**What you are asked to do**
Among the entries below, only the lines from the one with "Screen dimensions: 1069x500" through the one with "Screen dimensions: 907x1965" are to be retyped, exactly and without pictures.

**Saved data entries**
*** Begin section ***

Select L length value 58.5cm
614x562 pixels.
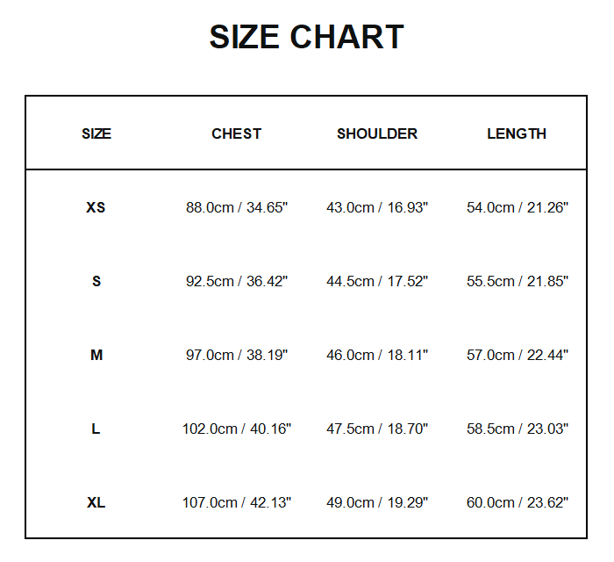[x=518, y=429]
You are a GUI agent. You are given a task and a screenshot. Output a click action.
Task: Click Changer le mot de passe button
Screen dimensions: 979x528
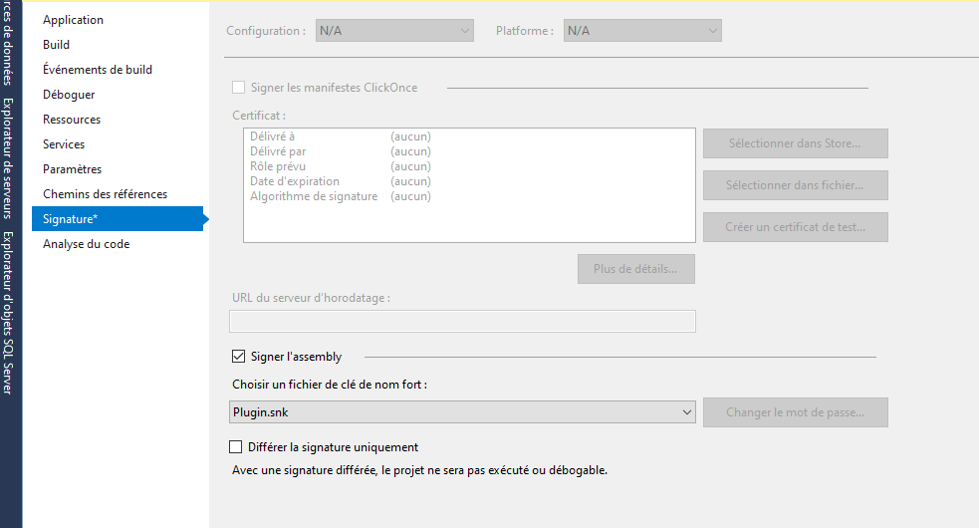795,412
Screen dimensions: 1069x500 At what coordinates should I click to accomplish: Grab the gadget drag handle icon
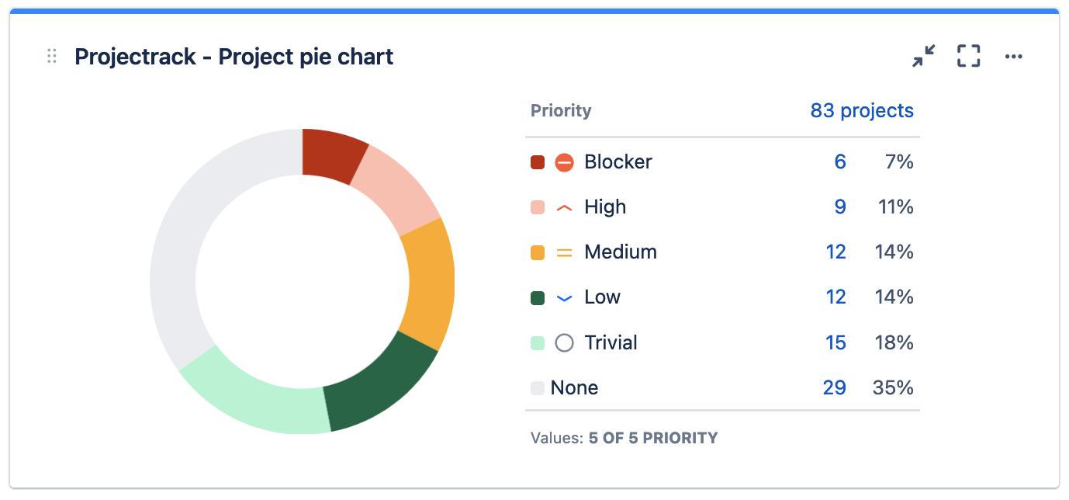tap(52, 55)
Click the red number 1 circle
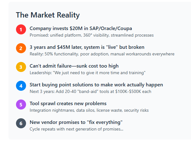This screenshot has height=143, width=191. 21,30
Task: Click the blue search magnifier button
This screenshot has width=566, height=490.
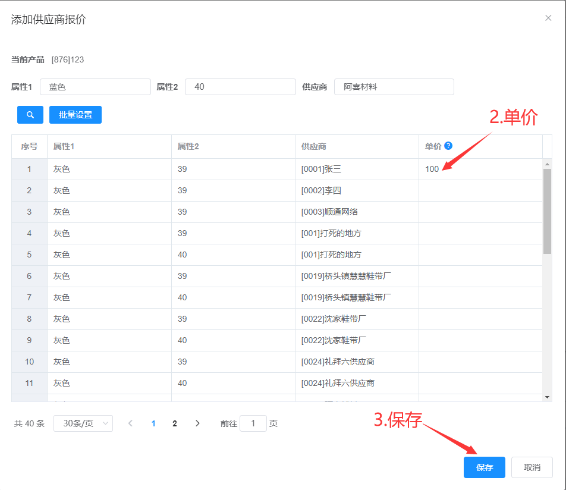Action: [30, 115]
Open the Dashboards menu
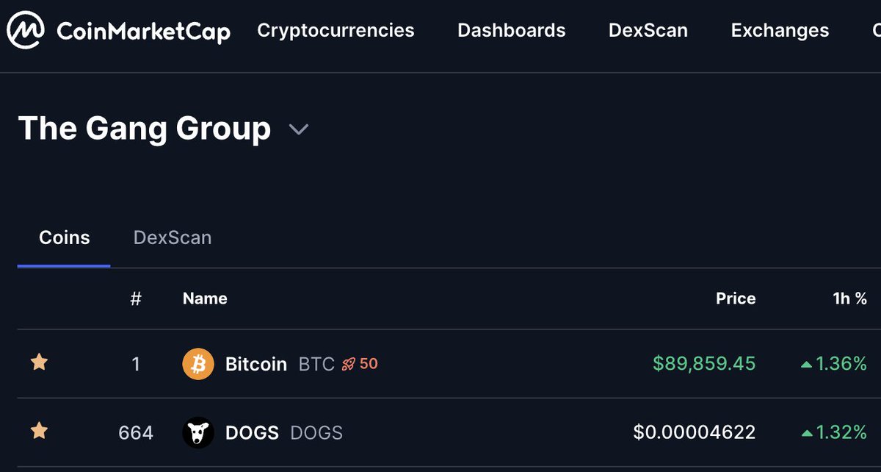This screenshot has width=881, height=472. [511, 31]
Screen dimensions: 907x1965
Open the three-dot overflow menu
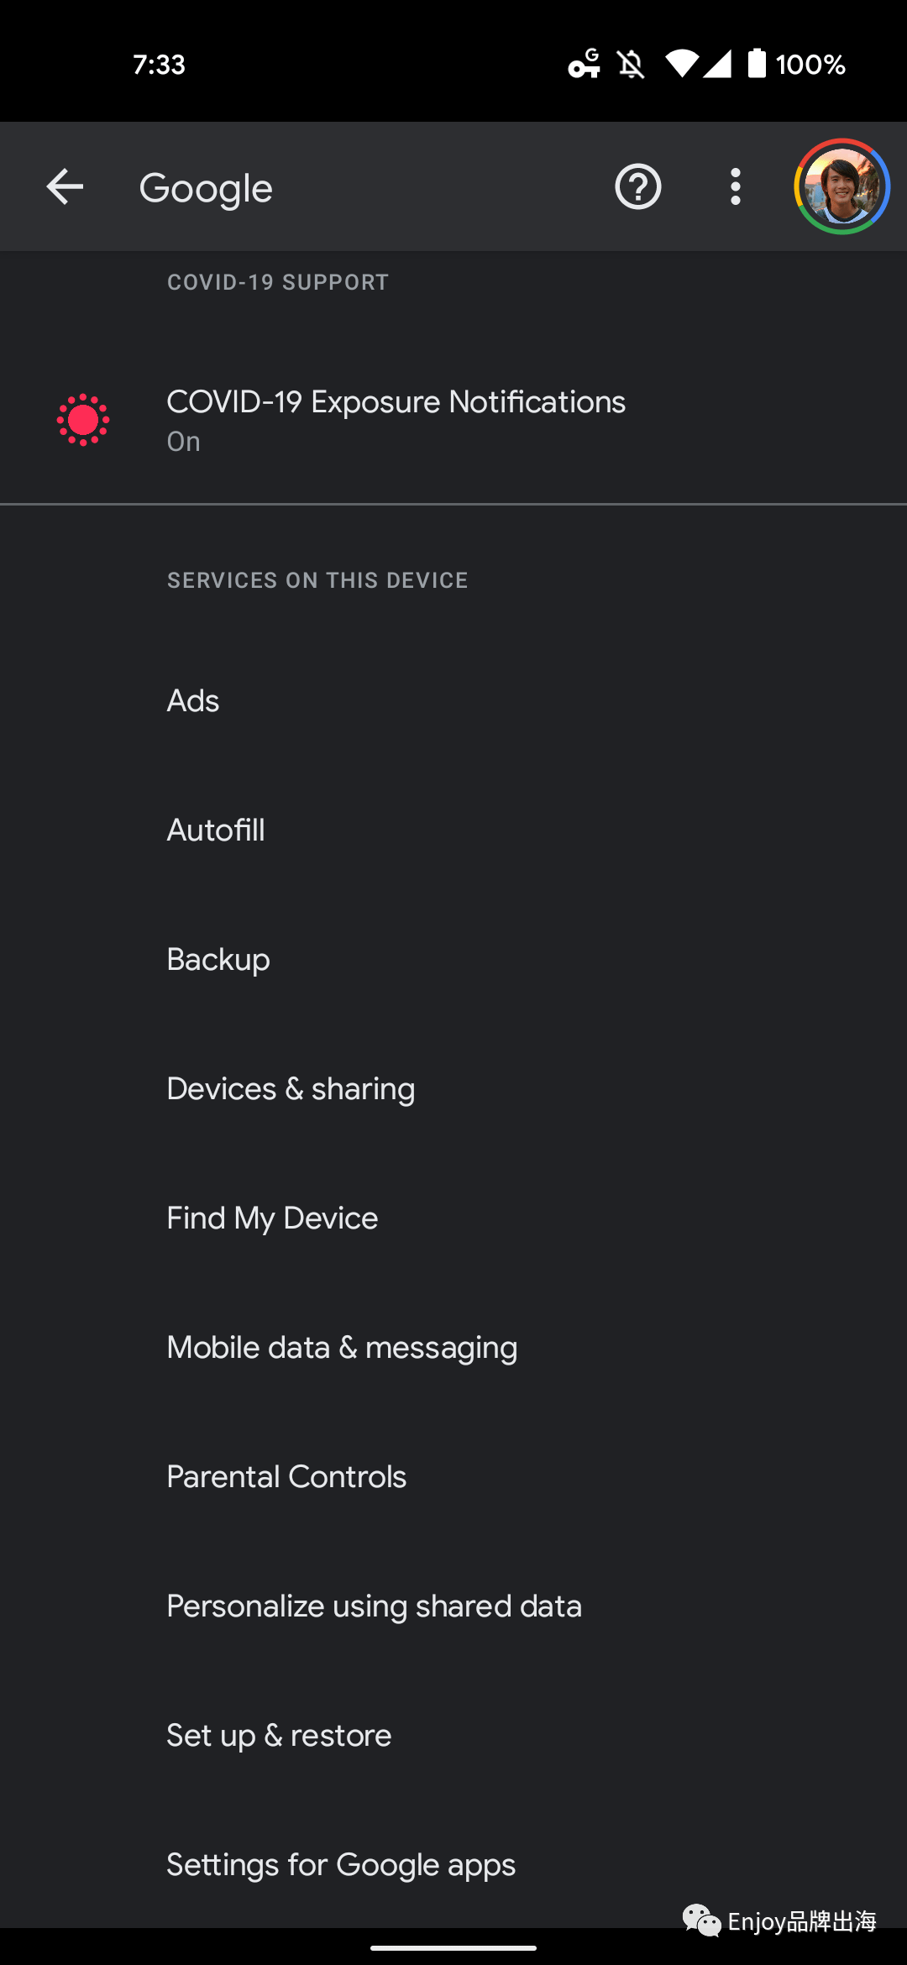point(736,186)
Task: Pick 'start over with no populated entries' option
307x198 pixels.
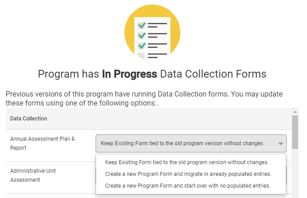Action: (188, 185)
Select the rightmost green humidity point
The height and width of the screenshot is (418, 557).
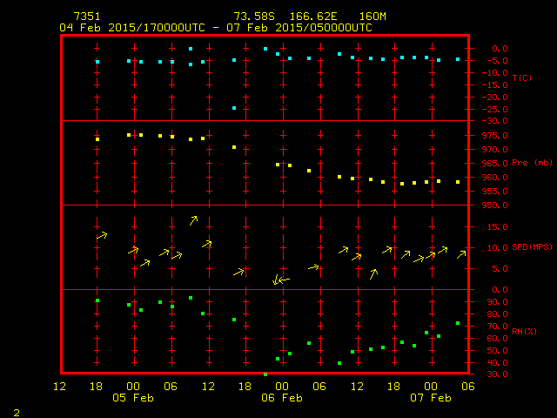(458, 323)
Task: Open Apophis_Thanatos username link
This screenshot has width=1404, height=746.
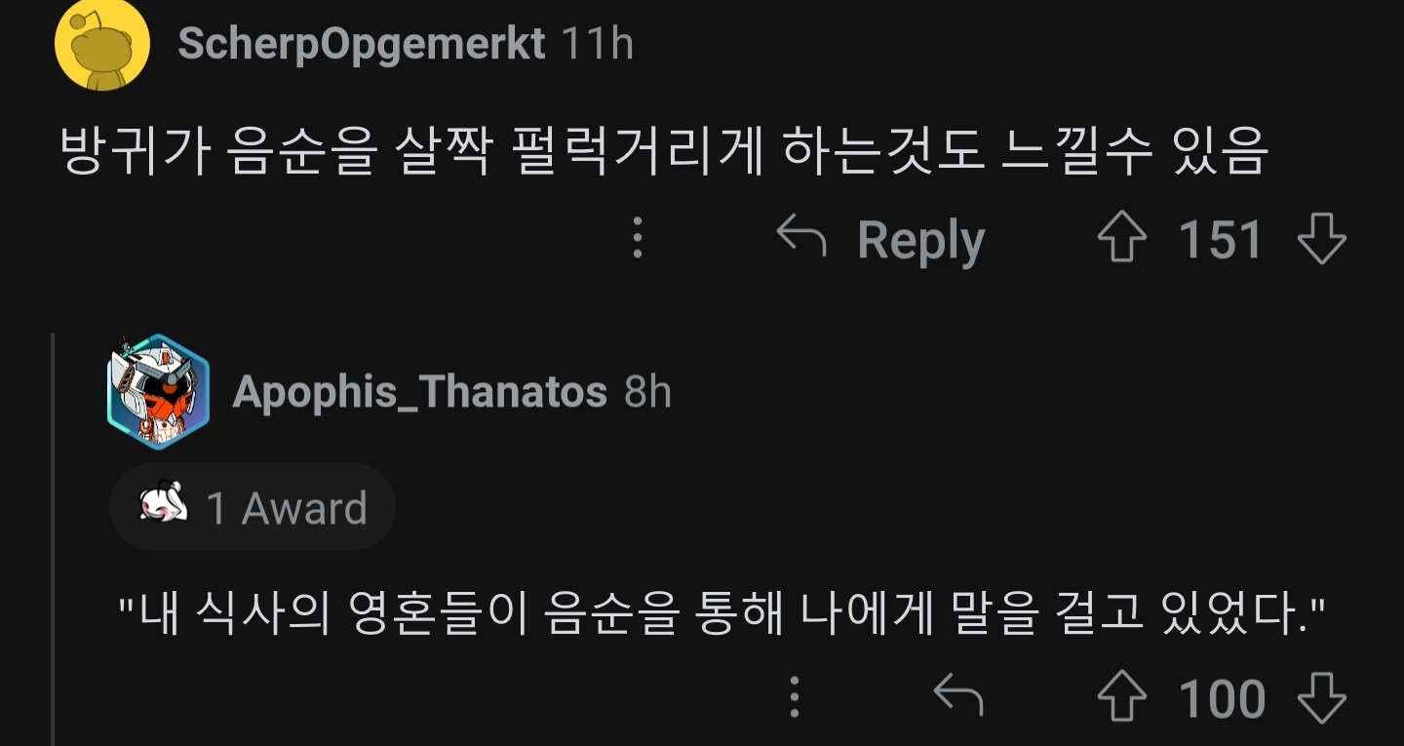Action: (420, 392)
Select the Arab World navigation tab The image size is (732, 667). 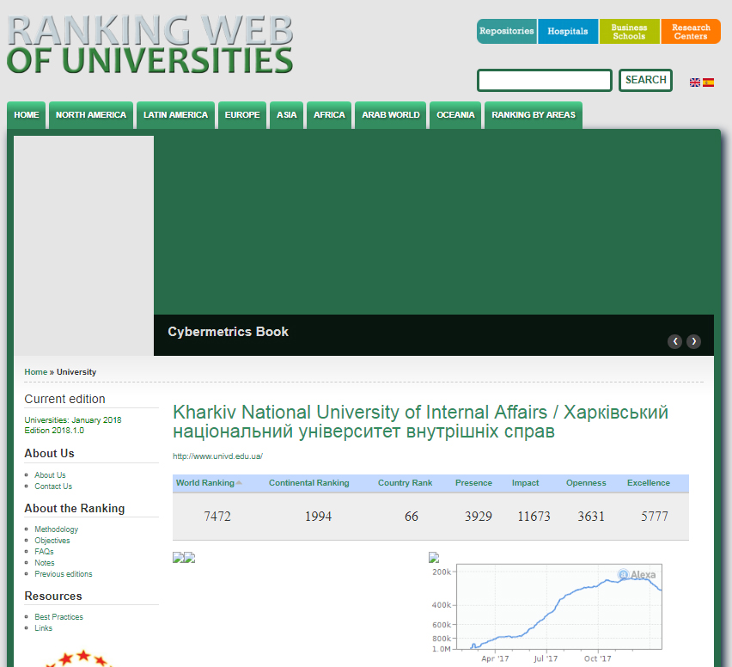391,115
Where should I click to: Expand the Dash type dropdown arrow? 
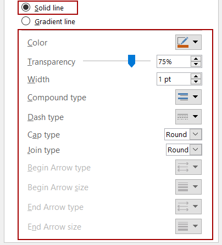pos(195,116)
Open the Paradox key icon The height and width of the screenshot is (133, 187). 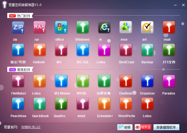tap(169, 81)
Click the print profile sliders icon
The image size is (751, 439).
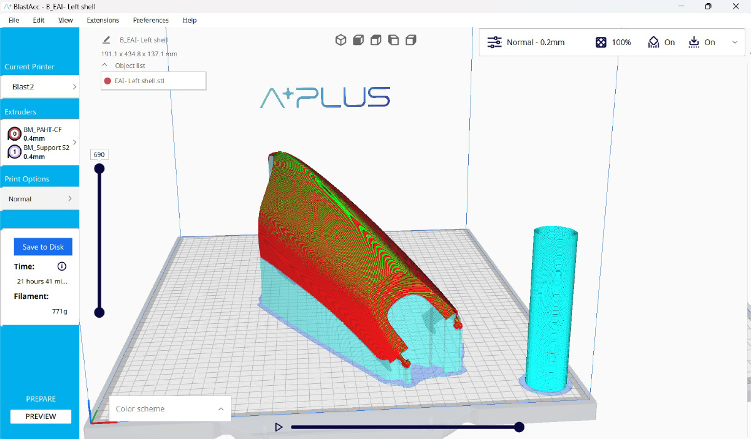tap(494, 43)
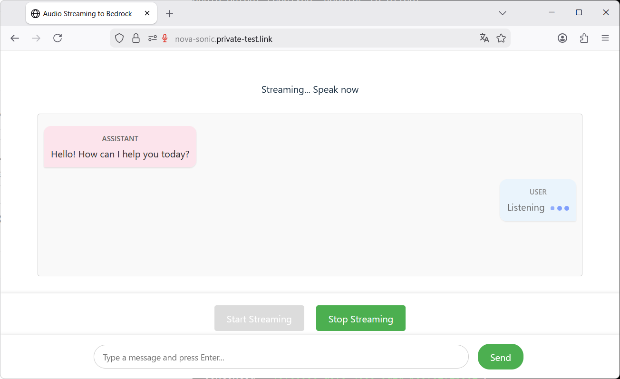Click the red microphone permission indicator

[165, 39]
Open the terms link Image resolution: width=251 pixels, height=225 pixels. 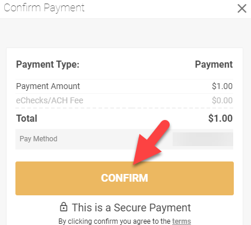pyautogui.click(x=182, y=221)
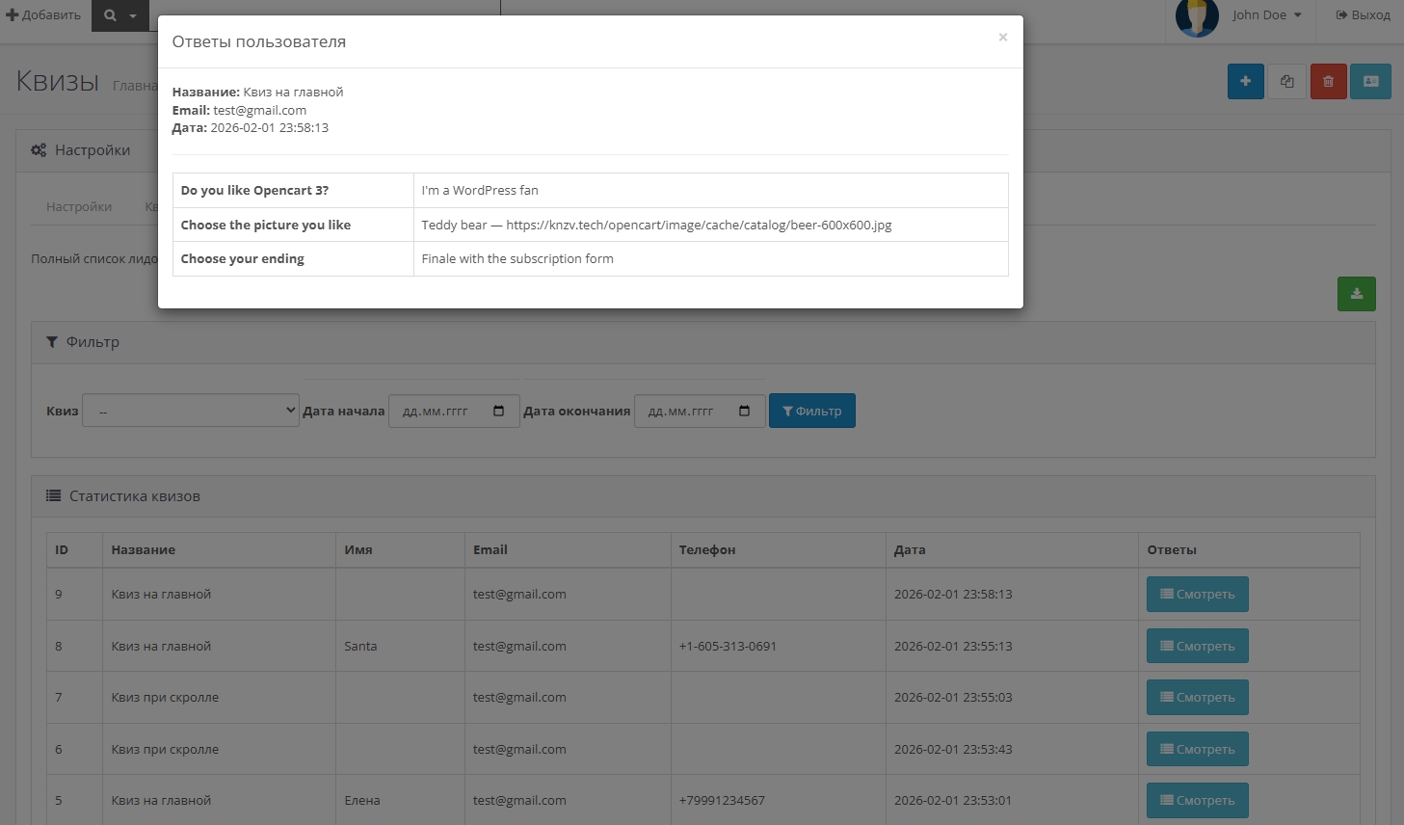This screenshot has width=1404, height=825.
Task: Expand the Квиз filter dropdown
Action: coord(191,411)
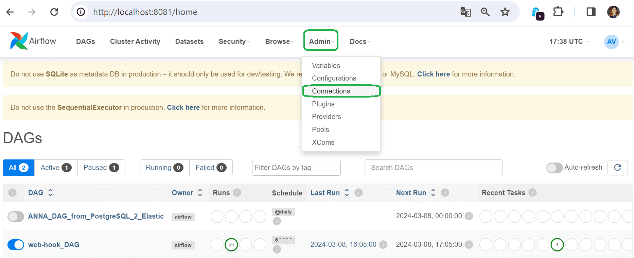The height and width of the screenshot is (258, 634).
Task: Click the DAG list refresh icon button
Action: (x=617, y=168)
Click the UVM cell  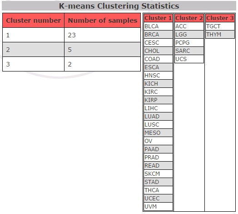(158, 207)
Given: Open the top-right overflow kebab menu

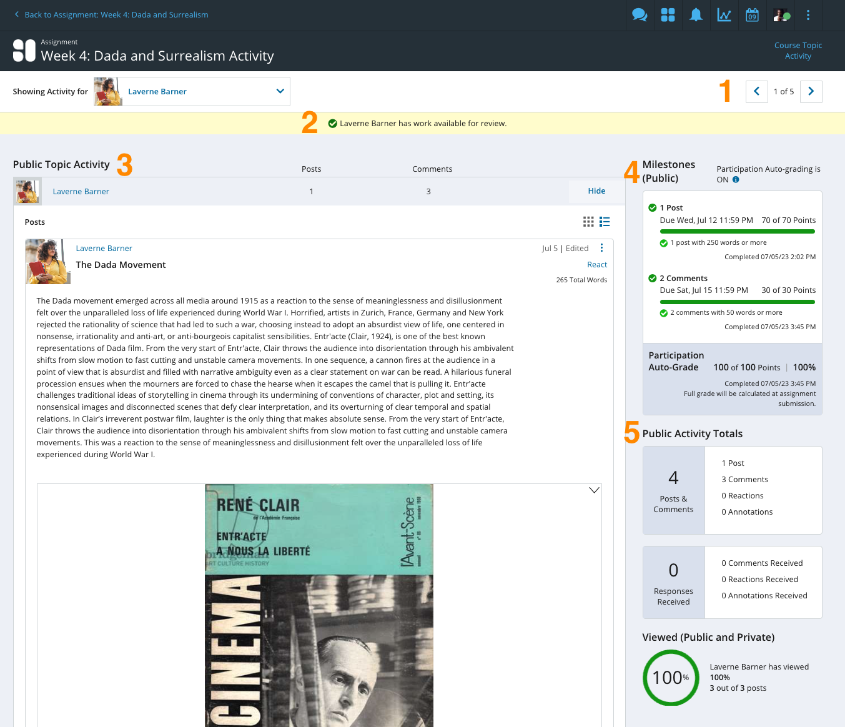Looking at the screenshot, I should [x=808, y=14].
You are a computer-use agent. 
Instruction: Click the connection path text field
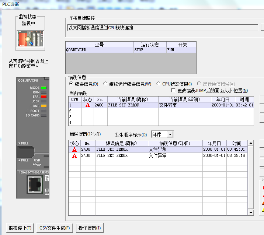(162, 28)
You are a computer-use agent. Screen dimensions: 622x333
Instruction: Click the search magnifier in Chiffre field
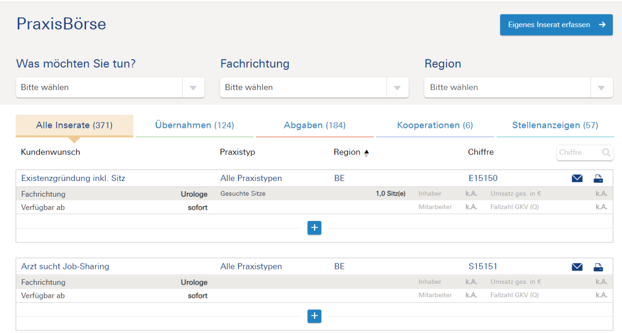pyautogui.click(x=606, y=153)
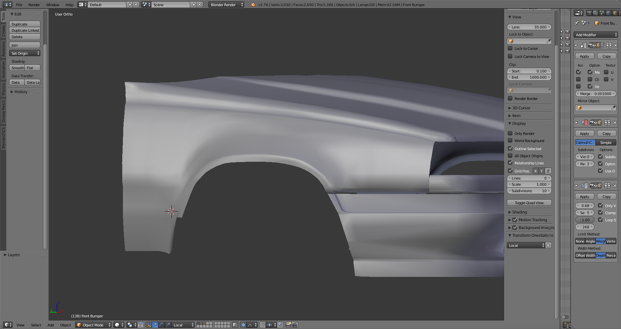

*** End section ***

**Exercise response**
Screen dimensions: 1069x500 At what coordinates should I click to accomplish: Grab the gadget drag handle icon
tap(52, 55)
Click the red number 1 circle
This screenshot has height=143, width=191. 21,30
Task: Click the blue search magnifier button
This screenshot has width=566, height=490.
Action: [30, 115]
Open the Dashboards menu
This screenshot has width=881, height=472. [511, 31]
Screen dimensions: 907x1965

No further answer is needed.